Aufgabe 1 >> Wer hat laut dem Lesetext den eklektischen Ansatz vielleicht als Erster zur Vollendung gebracht?

Lesetext >>
╭──

Im Pop-Universum ist eine bewundernswerte Konstellation erkennbar. Zu einer Zeit, in der aus heiterem Himmel ein neuer Beatles-Song fällt, wimmelt es auch sonst nur so von brillanter Musik. Einfach von einer glücklichen Fügung zu sprechen, griffe zu kurz. Man kann es auch so sehen: Pop wird immer besser. Er ist grenzenlos, bedient sich hemmungslos bei allen Musikrichtungen und verwandelt sie zu einem neuen Ganzen. Je mehr Genres es gibt, desto reichhaltiger und ausgeklügelter wird der durchschnittliche Popsong.

Konnten sich die Beatles schon von Klassik, Rock’n’Roll und Jazz inspirieren lassen, steht den heutigen Songschreibern und Sound-Ingenieuren eine bedeutend grössere Auswahl an neuen Stilen und technischer Unterstützung, diese zu analysieren, zur Verfügung. Der vielleicht Erste, der diesen eklektischen Ansatz zur Vollendung gebracht hatte, hiess Michael Jackson. Und im Zeitalter von künstlicher Intelligenz heisst das: Je mehr Informationen gesammelt werden können, desto höher wird die Qualität.

╰──

Aufgabe 2 >> Ersetze in den Zeilen unten „left panel“ durch „right panel“ und gib nur die Zeilen zwischen der Zeile mit „Task: Collapse the“ und der Zeile mit „Action: (85, 40)“ wieder, beide eingeschlossen. Alles andere bleibt unverändert.

Gegebene Einträge >>
╭──

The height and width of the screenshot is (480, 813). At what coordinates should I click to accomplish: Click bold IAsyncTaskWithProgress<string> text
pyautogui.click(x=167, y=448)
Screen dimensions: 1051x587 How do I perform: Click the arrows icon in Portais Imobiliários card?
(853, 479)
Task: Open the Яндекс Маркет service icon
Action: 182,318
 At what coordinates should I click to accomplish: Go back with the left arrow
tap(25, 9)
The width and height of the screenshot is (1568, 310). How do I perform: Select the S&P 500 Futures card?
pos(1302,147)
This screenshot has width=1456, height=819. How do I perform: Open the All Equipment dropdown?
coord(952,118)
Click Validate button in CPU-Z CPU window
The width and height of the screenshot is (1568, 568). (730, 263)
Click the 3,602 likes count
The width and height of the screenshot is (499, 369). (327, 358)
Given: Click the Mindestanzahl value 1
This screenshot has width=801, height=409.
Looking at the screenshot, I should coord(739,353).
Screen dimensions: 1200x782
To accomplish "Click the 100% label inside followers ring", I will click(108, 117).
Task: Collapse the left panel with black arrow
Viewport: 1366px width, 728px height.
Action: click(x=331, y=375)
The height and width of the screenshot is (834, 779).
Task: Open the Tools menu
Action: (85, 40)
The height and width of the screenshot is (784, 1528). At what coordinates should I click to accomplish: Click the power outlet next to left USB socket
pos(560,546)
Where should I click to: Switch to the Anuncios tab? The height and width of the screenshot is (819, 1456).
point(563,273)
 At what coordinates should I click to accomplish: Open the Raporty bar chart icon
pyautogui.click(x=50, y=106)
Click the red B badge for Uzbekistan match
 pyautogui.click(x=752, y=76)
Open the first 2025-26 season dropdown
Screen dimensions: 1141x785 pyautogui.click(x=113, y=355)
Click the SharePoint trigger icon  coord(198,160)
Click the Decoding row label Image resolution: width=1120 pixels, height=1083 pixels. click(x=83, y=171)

╰──

Ergebnis 1 >> Michael Jackson

Ergebnis 2 >>
Task: Collapse the right panel with black arrow
Viewport: 1366px width, 728px height.
Action: click(x=331, y=375)
The height and width of the screenshot is (834, 779).
Task: Open the Tools menu
Action: (85, 40)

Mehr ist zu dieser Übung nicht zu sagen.